→ YOUR TASK:
Copy out the rows below exactly, starting with the line that contains "You are a computer-use agent. 1283x640" and going on through the line that contains "(x=1045, y=392)". Leave the pictures out.

→ RECORD EXTRACTS:
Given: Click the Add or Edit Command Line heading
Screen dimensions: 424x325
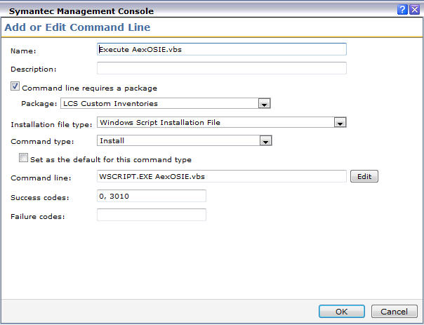Looking at the screenshot, I should pyautogui.click(x=77, y=27).
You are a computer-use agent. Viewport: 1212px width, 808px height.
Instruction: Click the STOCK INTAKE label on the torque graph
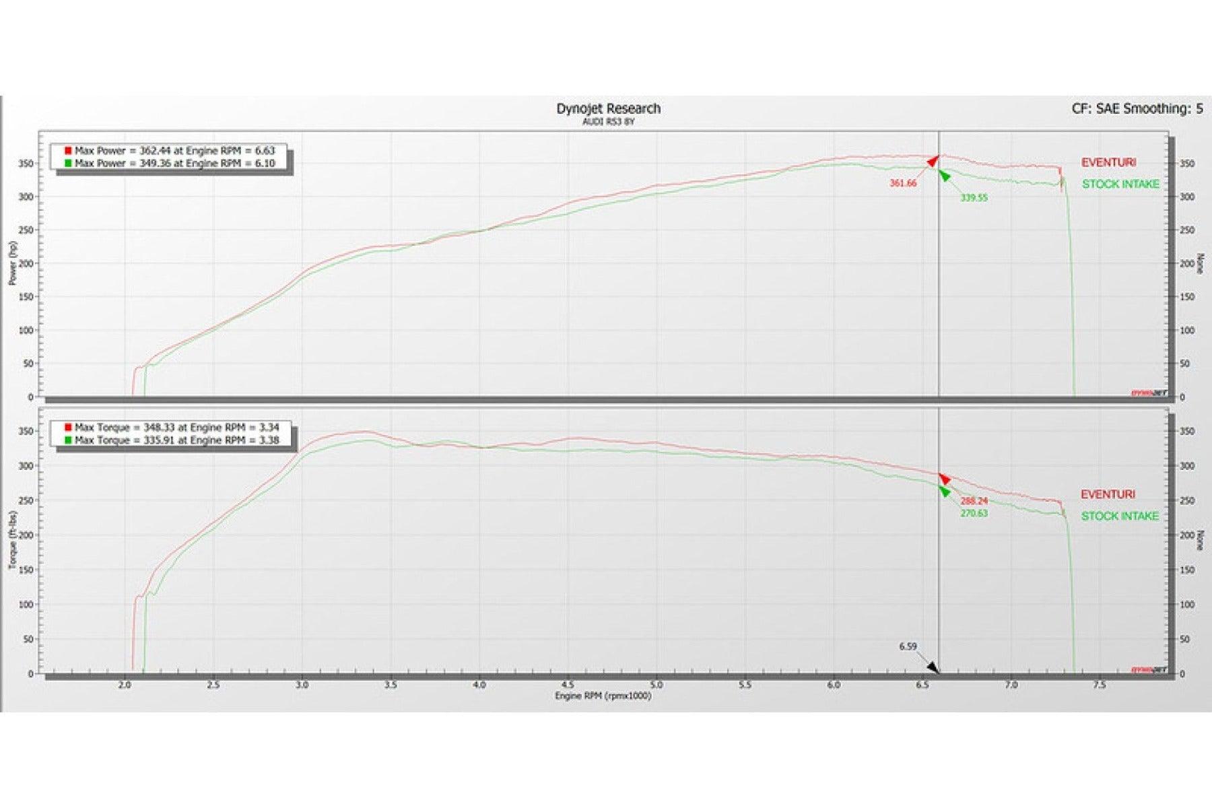point(1120,516)
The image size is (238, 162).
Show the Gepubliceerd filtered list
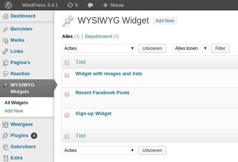tap(98, 36)
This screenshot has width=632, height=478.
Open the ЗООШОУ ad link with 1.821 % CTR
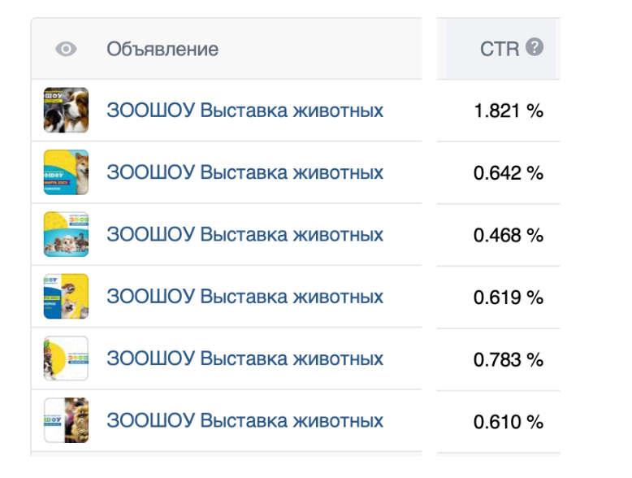pos(245,111)
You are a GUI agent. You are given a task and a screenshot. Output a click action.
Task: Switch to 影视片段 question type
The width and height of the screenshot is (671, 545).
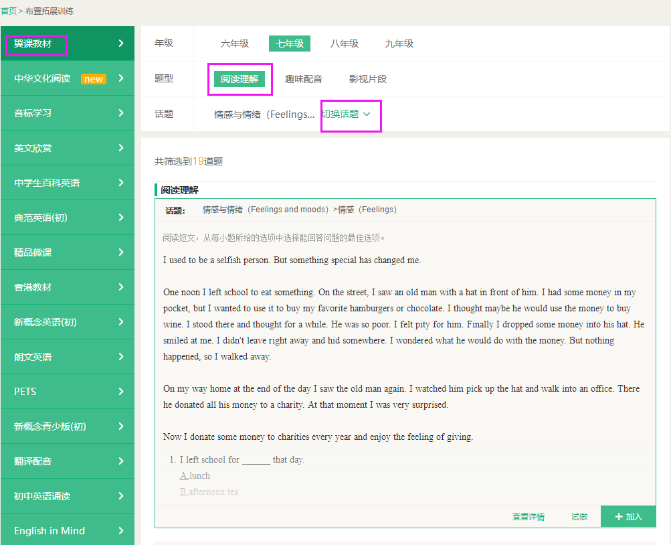[368, 79]
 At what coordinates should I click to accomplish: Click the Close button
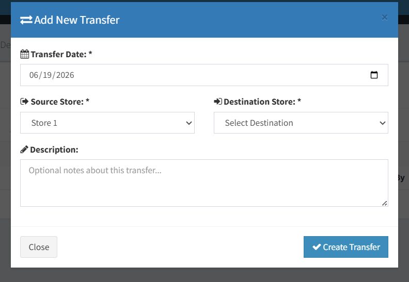39,247
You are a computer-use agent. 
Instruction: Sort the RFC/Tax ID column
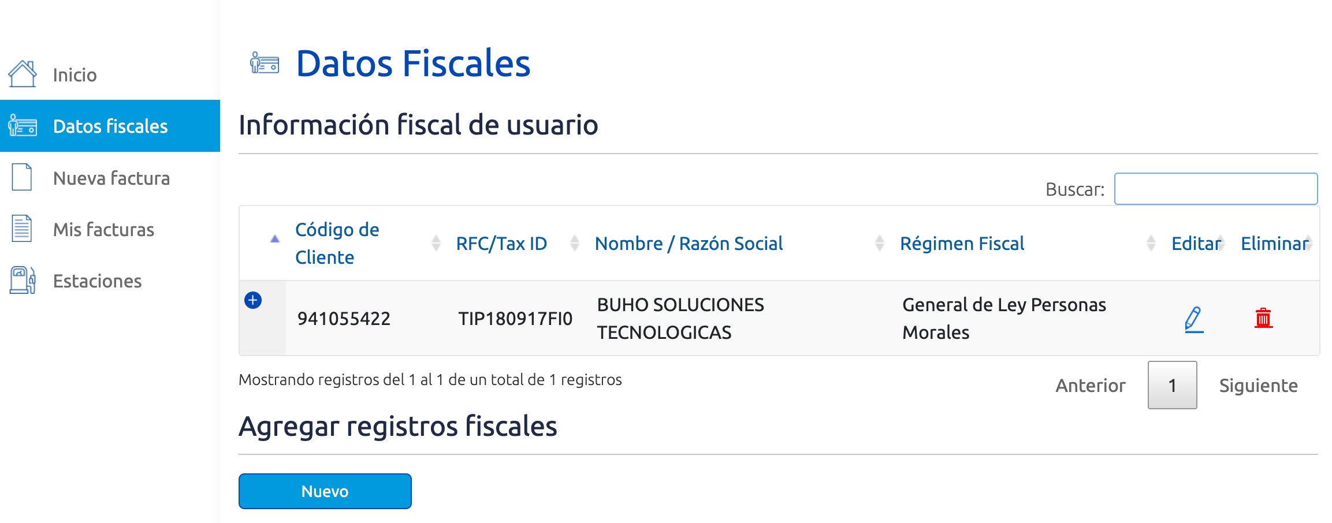pos(574,243)

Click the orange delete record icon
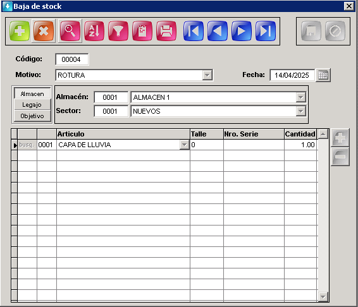click(44, 31)
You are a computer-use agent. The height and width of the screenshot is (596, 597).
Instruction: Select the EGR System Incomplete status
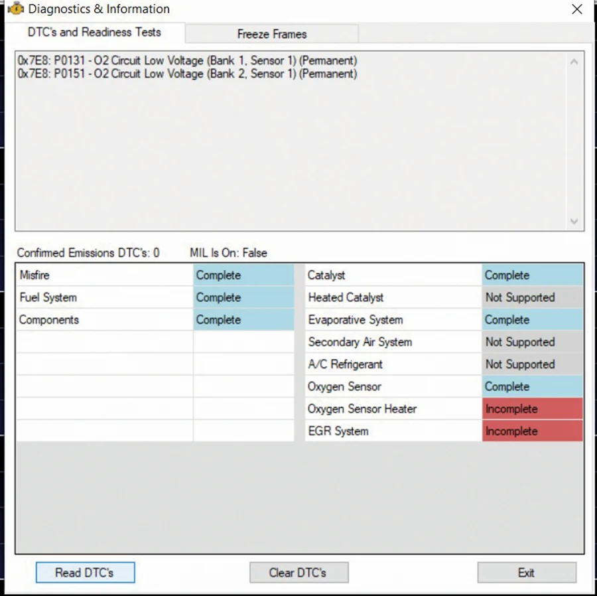532,431
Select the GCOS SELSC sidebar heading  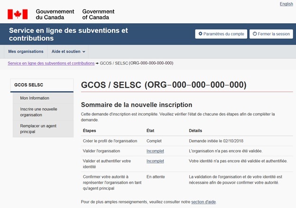(29, 85)
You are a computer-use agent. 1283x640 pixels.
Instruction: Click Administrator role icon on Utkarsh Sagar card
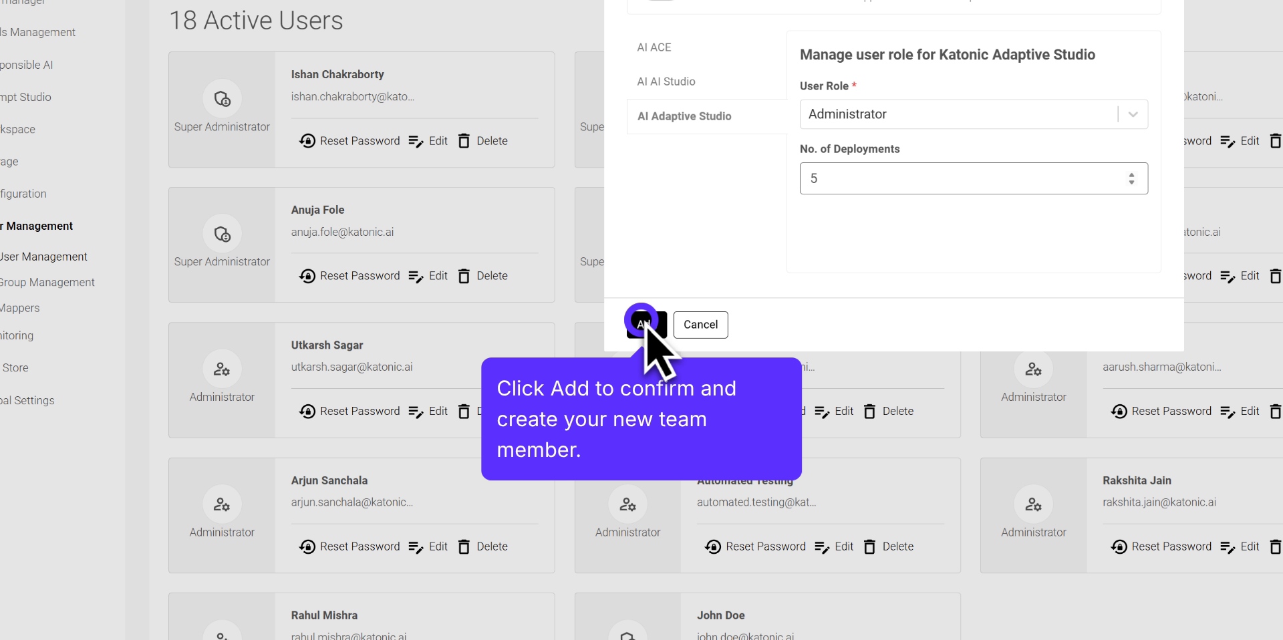click(x=222, y=369)
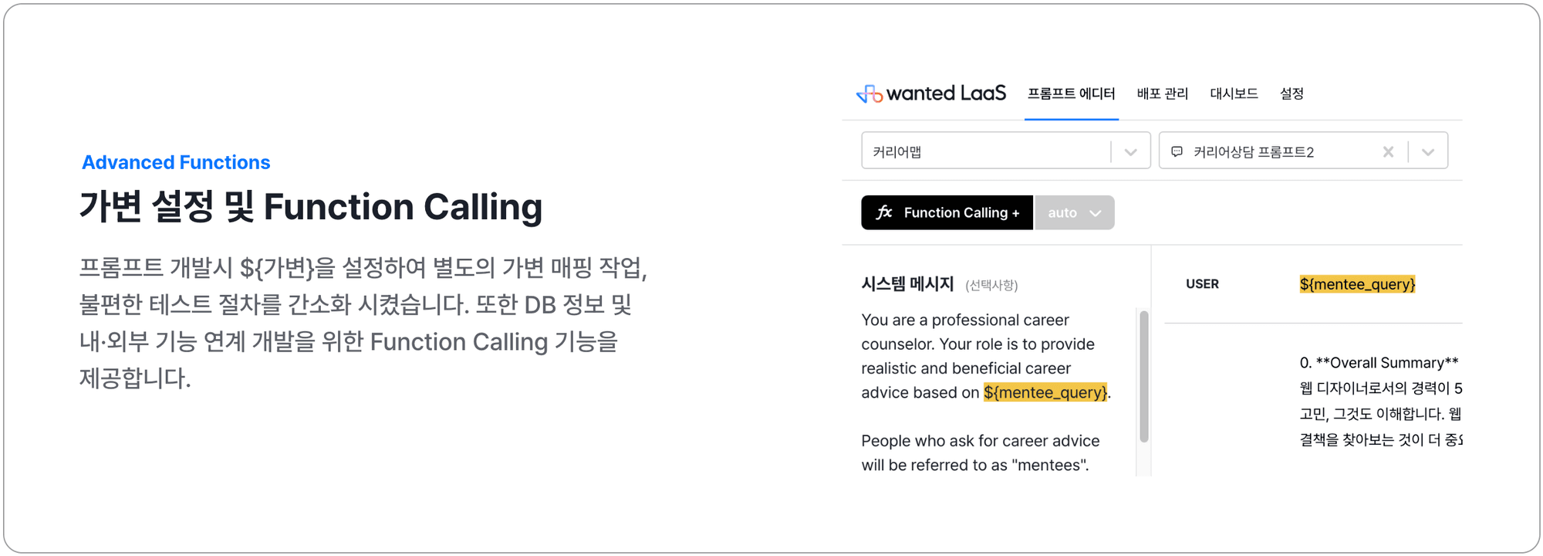Click ${mentee_query} variable in the system message

(x=1045, y=392)
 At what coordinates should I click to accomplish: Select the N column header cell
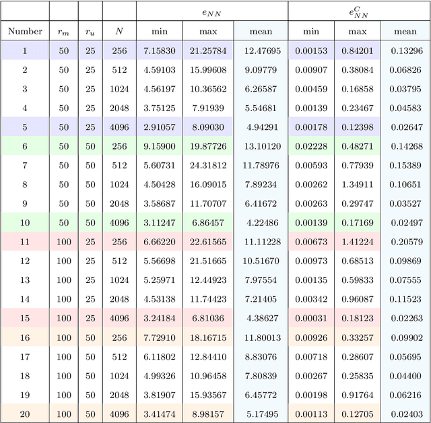pyautogui.click(x=119, y=31)
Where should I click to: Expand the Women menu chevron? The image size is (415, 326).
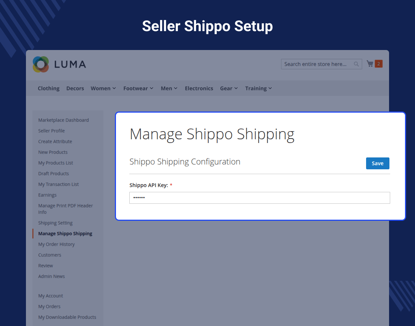pos(114,89)
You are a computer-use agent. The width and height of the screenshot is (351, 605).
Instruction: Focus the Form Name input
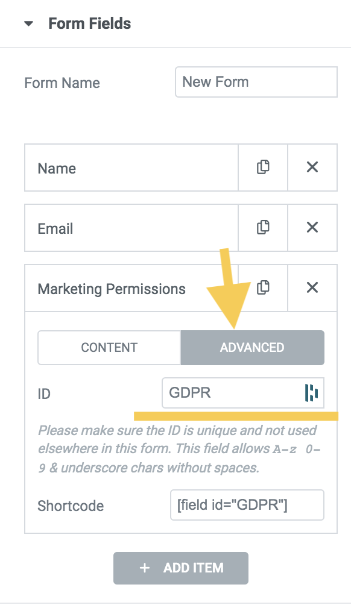pos(256,82)
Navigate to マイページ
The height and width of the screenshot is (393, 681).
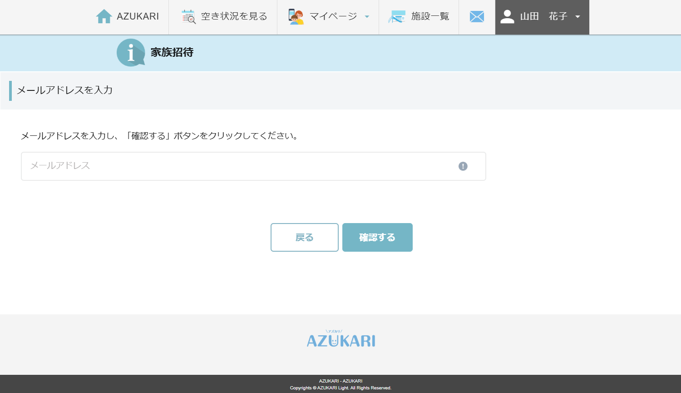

→ ANSWER BELOW:
You are a computer-use agent. 1283x640 pixels.
Instruction: Click Administrator role icon on Utkarsh Sagar card
click(x=222, y=369)
Click ${mentee_query} variable in the system message

(x=1045, y=392)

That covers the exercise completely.